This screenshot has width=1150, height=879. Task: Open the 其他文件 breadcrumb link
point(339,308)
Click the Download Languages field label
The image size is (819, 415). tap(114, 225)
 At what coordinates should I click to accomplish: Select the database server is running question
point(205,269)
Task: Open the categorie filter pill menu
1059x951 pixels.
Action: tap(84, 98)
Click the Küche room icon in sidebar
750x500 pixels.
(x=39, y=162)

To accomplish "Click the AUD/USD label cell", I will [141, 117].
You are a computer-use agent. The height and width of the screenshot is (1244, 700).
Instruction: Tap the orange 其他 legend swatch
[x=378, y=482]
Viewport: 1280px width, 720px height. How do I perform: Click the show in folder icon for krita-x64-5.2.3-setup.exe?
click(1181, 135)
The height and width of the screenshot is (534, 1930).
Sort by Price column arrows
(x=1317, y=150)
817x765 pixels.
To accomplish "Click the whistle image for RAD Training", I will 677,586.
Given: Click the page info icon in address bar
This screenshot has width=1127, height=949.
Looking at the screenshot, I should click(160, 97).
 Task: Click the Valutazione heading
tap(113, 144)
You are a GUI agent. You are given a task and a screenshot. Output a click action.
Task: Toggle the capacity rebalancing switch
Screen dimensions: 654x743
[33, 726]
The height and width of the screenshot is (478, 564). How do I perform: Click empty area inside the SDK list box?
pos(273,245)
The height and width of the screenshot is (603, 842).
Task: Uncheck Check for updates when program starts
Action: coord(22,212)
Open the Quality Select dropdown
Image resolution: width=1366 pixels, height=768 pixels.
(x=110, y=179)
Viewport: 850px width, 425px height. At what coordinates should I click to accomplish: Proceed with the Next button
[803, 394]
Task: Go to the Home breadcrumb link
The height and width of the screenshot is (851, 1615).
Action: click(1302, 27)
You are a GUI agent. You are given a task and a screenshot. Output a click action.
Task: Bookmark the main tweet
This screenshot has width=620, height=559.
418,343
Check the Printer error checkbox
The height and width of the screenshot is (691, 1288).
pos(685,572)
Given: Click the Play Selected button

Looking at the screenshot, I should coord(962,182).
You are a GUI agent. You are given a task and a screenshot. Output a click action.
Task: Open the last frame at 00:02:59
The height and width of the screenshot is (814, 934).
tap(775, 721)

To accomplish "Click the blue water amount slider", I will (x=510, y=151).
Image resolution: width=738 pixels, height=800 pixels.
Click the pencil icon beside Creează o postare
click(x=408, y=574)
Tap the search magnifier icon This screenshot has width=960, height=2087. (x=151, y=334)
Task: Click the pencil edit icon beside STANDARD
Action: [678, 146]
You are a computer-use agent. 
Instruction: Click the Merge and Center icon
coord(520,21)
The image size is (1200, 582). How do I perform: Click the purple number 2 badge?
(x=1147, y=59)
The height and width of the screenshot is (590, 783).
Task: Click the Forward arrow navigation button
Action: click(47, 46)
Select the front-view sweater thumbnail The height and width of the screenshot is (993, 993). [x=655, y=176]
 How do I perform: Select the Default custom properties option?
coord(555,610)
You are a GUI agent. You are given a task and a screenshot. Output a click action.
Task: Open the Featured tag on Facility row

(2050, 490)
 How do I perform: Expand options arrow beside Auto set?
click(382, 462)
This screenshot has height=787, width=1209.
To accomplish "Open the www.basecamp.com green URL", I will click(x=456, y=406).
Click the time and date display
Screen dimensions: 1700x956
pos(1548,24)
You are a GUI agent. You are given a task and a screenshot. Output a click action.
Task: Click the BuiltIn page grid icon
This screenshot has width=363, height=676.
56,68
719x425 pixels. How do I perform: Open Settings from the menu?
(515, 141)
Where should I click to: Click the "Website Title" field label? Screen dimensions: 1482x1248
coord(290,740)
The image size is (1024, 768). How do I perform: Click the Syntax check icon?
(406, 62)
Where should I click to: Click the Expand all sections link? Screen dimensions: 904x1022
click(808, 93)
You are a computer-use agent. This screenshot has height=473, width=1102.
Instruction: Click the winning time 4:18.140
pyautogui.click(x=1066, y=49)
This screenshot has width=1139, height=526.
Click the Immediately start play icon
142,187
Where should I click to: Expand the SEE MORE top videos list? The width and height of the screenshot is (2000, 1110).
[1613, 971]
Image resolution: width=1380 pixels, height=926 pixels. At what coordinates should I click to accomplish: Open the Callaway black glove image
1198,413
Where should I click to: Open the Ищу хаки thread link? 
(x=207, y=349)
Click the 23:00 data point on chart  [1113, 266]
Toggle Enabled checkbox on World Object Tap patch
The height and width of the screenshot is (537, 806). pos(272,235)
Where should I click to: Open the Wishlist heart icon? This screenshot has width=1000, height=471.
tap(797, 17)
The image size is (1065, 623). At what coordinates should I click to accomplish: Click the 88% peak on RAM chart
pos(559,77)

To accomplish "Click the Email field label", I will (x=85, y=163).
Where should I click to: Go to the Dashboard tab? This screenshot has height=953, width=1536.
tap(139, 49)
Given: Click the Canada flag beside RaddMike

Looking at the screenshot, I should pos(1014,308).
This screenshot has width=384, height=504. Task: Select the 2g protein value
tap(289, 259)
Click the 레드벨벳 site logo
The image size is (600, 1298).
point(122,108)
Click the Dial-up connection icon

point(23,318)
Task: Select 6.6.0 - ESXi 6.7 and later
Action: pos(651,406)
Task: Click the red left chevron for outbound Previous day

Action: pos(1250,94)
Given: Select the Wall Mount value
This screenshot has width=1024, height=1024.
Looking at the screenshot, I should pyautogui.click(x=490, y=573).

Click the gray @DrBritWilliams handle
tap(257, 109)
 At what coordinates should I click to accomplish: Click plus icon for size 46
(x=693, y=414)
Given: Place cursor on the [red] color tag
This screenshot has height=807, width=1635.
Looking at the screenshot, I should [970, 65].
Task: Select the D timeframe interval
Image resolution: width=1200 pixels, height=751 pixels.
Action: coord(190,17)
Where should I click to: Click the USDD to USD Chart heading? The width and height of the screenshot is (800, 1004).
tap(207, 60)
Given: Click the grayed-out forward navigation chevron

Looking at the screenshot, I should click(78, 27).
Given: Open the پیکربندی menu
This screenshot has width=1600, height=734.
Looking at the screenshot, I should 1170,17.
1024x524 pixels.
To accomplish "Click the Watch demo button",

------------------------------------

◆ **Task description**: Write out each line exactly, as it is shown above.

◆ **Reply to the exercise**:
This screenshot has width=1150, height=879. Task: Open the 其他文件 breadcrumb link
point(339,308)
Click the Download Languages field label
The image size is (819, 415). tap(114, 225)
 At what coordinates should I click to accomplish: Select the database server is running question
point(205,269)
Task: Open the categorie filter pill menu
1059x951 pixels.
Action: tap(84, 98)
Click the Küche room icon in sidebar
750x500 pixels.
(x=39, y=162)

To accomplish "Click the AUD/USD label cell", I will [141, 117].
You are a computer-use agent. The height and width of the screenshot is (1244, 700).
Instruction: Tap the orange 其他 legend swatch
[x=378, y=482]
Viewport: 1280px width, 720px height. How do I perform: Click the show in folder icon for krita-x64-5.2.3-setup.exe?
click(1181, 135)
The height and width of the screenshot is (534, 1930).
Sort by Price column arrows
(x=1317, y=150)
817x765 pixels.
To accomplish "Click the whistle image for RAD Training", I will 677,586.
Given: Click the page info icon in address bar
This screenshot has width=1127, height=949.
Looking at the screenshot, I should click(160, 97).
 Task: Click the Valutazione heading
tap(113, 144)
You are a GUI agent. You are given a task and a screenshot. Output a click action.
Task: Toggle the capacity rebalancing switch
Screen dimensions: 654x743
[33, 726]
The height and width of the screenshot is (478, 564). How do I perform: Click empty area inside the SDK list box?
pos(273,245)
The height and width of the screenshot is (603, 842).
Task: Uncheck Check for updates when program starts
Action: coord(22,212)
Open the Quality Select dropdown
Image resolution: width=1366 pixels, height=768 pixels.
(x=110, y=179)
Viewport: 850px width, 425px height. At what coordinates should I click to accomplish: Proceed with the Next button
[803, 394]
Task: Go to the Home breadcrumb link
The height and width of the screenshot is (851, 1615).
Action: click(1302, 27)
You are a GUI agent. You are given a task and a screenshot. Output a click action.
Task: Bookmark the main tweet
This screenshot has width=620, height=559.
418,343
Check the Printer error checkbox
The height and width of the screenshot is (691, 1288).
pos(685,572)
Given: Click the Play Selected button

Looking at the screenshot, I should coord(962,182).
You are a GUI agent. You are given a task and a screenshot. Output a click action.
Task: Open the last frame at 00:02:59
The height and width of the screenshot is (814, 934).
tap(775, 721)

To accomplish "Click the blue water amount slider", I will (x=510, y=151).
Image resolution: width=738 pixels, height=800 pixels.
Click the pencil icon beside Creează o postare
click(x=408, y=574)
Tap the search magnifier icon This screenshot has width=960, height=2087. (x=151, y=334)
Task: Click the pencil edit icon beside STANDARD
Action: [678, 146]
You are a computer-use agent. 
Instruction: Click the Merge and Center icon
coord(520,21)
The image size is (1200, 582). How do I perform: Click the purple number 2 badge?
(x=1147, y=59)
The height and width of the screenshot is (590, 783).
Task: Click the Forward arrow navigation button
Action: click(47, 46)
Select the front-view sweater thumbnail The height and width of the screenshot is (993, 993). [x=655, y=176]
 How do I perform: Select the Default custom properties option?
coord(555,610)
You are a GUI agent. You are given a task and a screenshot. Output a click action.
Task: Open the Featured tag on Facility row

(2050, 490)
 How do I perform: Expand options arrow beside Auto set?
click(382, 462)
This screenshot has height=787, width=1209.
To accomplish "Open the www.basecamp.com green URL", I will click(x=456, y=406).
Click the time and date display
Screen dimensions: 1700x956
pos(1548,24)
You are a GUI agent. You are given a task and a screenshot. Output a click action.
Task: Click the BuiltIn page grid icon
This screenshot has width=363, height=676.
56,68
719x425 pixels. How do I perform: Open Settings from the menu?
(515, 141)
Where should I click to: Click the "Website Title" field label? Screen dimensions: 1482x1248
coord(290,740)
The image size is (1024, 768). How do I perform: Click the Syntax check icon?
(406, 62)
Where should I click to: Click the Expand all sections link? Screen dimensions: 904x1022
click(808, 93)
You are a computer-use agent. This screenshot has height=473, width=1102.
Instruction: Click the winning time 4:18.140
pyautogui.click(x=1066, y=49)
This screenshot has width=1139, height=526.
Click the Immediately start play icon
142,187
Where should I click to: Expand the SEE MORE top videos list? The width and height of the screenshot is (2000, 1110).
[1613, 971]
Image resolution: width=1380 pixels, height=926 pixels. At what coordinates should I click to accomplish: Open the Callaway black glove image
1198,413
Where should I click to: Open the Ищу хаки thread link? 
(x=207, y=349)
Click the 23:00 data point on chart  [1113, 266]
Toggle Enabled checkbox on World Object Tap patch
The height and width of the screenshot is (537, 806). pos(272,235)
Where should I click to: Open the Wishlist heart icon? This screenshot has width=1000, height=471.
tap(797, 17)
The image size is (1065, 623). At what coordinates should I click to accomplish: Click the 88% peak on RAM chart
pos(559,77)

To accomplish "Click the Email field label", I will (x=85, y=163).
Where should I click to: Go to the Dashboard tab? This screenshot has height=953, width=1536.
tap(139, 49)
Given: Click the Canada flag beside RaddMike

Looking at the screenshot, I should pos(1014,308).
This screenshot has width=384, height=504. Task: Select the 2g protein value
tap(289, 259)
Click the 레드벨벳 site logo
The image size is (600, 1298).
point(122,108)
Click the Dial-up connection icon

point(23,318)
Task: Select 6.6.0 - ESXi 6.7 and later
Action: pos(651,406)
Task: Click the red left chevron for outbound Previous day

Action: pos(1250,94)
Given: Select the Wall Mount value
This screenshot has width=1024, height=1024.
Looking at the screenshot, I should pyautogui.click(x=490, y=573).

Click the gray @DrBritWilliams handle
tap(257, 109)
 At what coordinates should I click to accomplish: Click plus icon for size 46
(x=693, y=414)
Given: Place cursor on the [red] color tag
This screenshot has height=807, width=1635.
Looking at the screenshot, I should [970, 65].
Task: Select the D timeframe interval
Image resolution: width=1200 pixels, height=751 pixels.
Action: coord(190,17)
Where should I click to: Click the USDD to USD Chart heading? The width and height of the screenshot is (800, 1004).
tap(207, 60)
Given: Click the grayed-out forward navigation chevron

Looking at the screenshot, I should click(78, 27).
Given: Open the پیکربندی menu
This screenshot has width=1600, height=734.
Looking at the screenshot, I should 1170,17.
1024x524 pixels.
To accomplish "Click the Watch demo button",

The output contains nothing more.